NUMBER 13-14-00443-CR
COURT OF APPEALS
THIRTEENTH DISTRICT OF TEXAS
CORPUS CHRISTI - EDINBURG
IN RE HECTOR CAVAZOS JR.
On Petition for Writ of Mandamus.
MEMORANDUM OPINION
Before Justices Rodriguez, Garza, and Benavides
Memorandum Opinion Per Curiam1
Relator, Hector Cavazos Jr., proceeding pro se, has filed a petition for writ of
mandamus seeking to compel the trial court to order relator’s former criminal defense
counsel to turn over relator’s case files.2 This Court previously affirmed relator’s
conviction on direct appeal of two counts of aggravated sexual assault of a child, a first-
1 See TEX. R. APP. P. 52.8(d) (“When denying relief, the court may hand down an opinion but is not
required to do so.”); TEX. R. APP. P. 47.4 (distinguishing opinions and memorandum opinions).
2 Relator also filed a motion for leave to file the petition for writ of mandamus. Relator's motion for
leave to file his petition for writ of mandamus is dismissed as moot. The Texas Rules of Appellate
Procedure no longer require the relator to file a motion for leave to file an original proceeding. See generally
TEX. R. APP. P. 52 & cmt.
degree felony. See Cavazos v. State, No. 13-10-00525-CR, 2011 WL 6917580, at *1
(Tex. App.—Corpus Christi Dec. 29, 2011, no pet.) (mem. op. not designated for
publication).
To be entitled to mandamus relief, relator must establish both that he has no
adequate remedy at law to redress his alleged harm, and that what he seeks to compel
is a ministerial act not involving a discretionary or judicial decision. State ex rel. Young
v. Sixth Jud. Dist. Ct. of App. at Texarkana, 236 S.W.3d 207, 210 (Tex. Crim. App. 2007).

* What the exercise asks *
Please quote the mandamus opinion in full, word for word. The entries after this point are separate material and have no connection to the mandamus opinion.

* Entries *
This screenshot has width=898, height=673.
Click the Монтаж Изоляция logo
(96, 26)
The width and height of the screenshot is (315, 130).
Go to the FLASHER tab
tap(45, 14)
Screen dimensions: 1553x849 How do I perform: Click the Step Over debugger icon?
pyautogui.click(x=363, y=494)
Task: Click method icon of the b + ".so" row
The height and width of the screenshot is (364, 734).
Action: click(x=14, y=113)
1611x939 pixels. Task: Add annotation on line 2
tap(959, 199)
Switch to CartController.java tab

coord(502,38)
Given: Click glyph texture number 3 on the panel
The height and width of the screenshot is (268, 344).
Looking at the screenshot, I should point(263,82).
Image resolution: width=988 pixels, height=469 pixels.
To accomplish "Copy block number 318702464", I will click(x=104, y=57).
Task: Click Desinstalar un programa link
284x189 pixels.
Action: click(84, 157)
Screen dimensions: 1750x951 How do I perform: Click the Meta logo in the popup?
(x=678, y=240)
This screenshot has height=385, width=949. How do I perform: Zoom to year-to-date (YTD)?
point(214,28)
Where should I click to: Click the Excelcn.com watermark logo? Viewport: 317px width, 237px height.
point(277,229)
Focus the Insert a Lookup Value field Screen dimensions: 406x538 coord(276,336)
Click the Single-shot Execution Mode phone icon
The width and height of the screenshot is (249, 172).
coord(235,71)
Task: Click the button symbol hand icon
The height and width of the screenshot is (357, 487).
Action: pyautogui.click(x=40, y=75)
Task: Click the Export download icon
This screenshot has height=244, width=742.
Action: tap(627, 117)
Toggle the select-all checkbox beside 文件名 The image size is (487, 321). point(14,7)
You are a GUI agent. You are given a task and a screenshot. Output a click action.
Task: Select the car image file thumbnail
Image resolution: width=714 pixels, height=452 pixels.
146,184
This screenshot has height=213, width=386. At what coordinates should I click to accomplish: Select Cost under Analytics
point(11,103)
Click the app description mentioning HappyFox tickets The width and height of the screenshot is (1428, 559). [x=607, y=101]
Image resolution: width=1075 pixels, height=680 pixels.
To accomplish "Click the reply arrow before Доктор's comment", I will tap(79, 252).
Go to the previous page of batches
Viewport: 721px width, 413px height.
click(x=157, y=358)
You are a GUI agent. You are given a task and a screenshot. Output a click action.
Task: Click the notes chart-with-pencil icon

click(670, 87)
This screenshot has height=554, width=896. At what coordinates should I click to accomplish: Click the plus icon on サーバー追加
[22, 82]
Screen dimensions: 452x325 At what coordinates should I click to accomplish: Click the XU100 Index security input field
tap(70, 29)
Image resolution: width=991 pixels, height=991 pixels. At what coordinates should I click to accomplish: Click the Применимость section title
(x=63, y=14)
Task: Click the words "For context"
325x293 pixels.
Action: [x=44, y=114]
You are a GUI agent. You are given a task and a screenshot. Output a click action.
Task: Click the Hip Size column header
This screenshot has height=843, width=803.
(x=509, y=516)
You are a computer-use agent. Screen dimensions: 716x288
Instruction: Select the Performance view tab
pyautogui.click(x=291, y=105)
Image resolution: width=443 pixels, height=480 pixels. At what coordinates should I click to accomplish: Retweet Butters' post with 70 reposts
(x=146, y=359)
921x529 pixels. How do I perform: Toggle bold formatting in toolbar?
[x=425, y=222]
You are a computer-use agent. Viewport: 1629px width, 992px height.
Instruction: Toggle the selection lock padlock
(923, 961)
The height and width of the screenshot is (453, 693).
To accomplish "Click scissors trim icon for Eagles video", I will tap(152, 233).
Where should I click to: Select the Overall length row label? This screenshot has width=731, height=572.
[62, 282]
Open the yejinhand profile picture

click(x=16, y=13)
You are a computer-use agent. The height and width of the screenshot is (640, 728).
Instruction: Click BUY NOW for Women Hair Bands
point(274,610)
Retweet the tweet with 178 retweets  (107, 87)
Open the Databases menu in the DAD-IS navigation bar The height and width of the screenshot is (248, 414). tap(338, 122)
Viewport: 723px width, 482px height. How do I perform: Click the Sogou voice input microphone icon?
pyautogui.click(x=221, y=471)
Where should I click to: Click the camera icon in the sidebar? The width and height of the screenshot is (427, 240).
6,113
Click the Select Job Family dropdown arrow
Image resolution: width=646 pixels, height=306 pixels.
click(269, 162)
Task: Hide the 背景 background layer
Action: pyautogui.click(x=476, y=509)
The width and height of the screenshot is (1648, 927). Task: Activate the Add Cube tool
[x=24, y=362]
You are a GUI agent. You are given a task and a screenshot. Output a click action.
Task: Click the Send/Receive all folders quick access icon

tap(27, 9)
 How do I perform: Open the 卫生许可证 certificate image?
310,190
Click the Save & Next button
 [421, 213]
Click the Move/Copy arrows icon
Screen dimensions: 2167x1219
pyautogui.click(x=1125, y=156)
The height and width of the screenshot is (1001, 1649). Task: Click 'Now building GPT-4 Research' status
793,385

* Completed task *
NUMBER 13-14-00443-CR
COURT OF APPEALS
THIRTEENTH DISTRICT OF TEXAS
CORPUS CHRISTI - EDINBURG
IN RE HECTOR CAVAZOS JR.
On Petition for Writ of Mandamus.
MEMORANDUM OPINION
Before Justices Rodriguez, Garza, and Benavides
Memorandum Opinion Per Curiam1
Relator, Hector Cavazos Jr., proceeding pro se, has filed a petition for writ of
mandamus seeking to compel the trial court to order relator’s former criminal defense
counsel to turn over relator’s case files.2 This Court previously affirmed relator’s
conviction on direct appeal of two counts of aggravated sexual assault of a child, a first-
1 See TEX. R. APP. P. 52.8(d) (“When denying relief, the court may hand down an opinion but is not
required to do so.”); TEX. R. APP. P. 47.4 (distinguishing opinions and memorandum opinions).
2 Relator also filed a motion for leave to file the petition for writ of mandamus. Relator's motion for
leave to file his petition for writ of mandamus is dismissed as moot. The Texas Rules of Appellate
Procedure no longer require the relator to file a motion for leave to file an original proceeding. See generally
TEX. R. APP. P. 52 & cmt.
degree felony. See Cavazos v. State, No. 13-10-00525-CR, 2011 WL 6917580, at *1
(Tex. App.—Corpus Christi Dec. 29, 2011, no pet.) (mem. op. not designated for
publication).
To be entitled to mandamus relief, relator must establish both that he has no
adequate remedy at law to redress his alleged harm, and that what he seeks to compel
is a ministerial act not involving a discretionary or judicial decision. State ex rel. Young
v. Sixth Jud. Dist. Ct. of App. at Texarkana, 236 S.W.3d 207, 210 (Tex. Crim. App. 2007).